• TASK DETAILS: Reproduce each of the following items word for word, keeping every line unchanged.

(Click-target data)
------------------------------------

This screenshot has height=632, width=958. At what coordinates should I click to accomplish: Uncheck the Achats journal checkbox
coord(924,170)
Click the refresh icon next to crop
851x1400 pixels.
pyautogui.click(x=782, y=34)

------------------------------------

• ANSWER IN FULL:
This screenshot has height=632, width=958. At what coordinates should I click to accomplish: Uncheck the Achats journal checkbox
coord(924,170)
Click the refresh icon next to crop
851x1400 pixels.
pyautogui.click(x=782, y=34)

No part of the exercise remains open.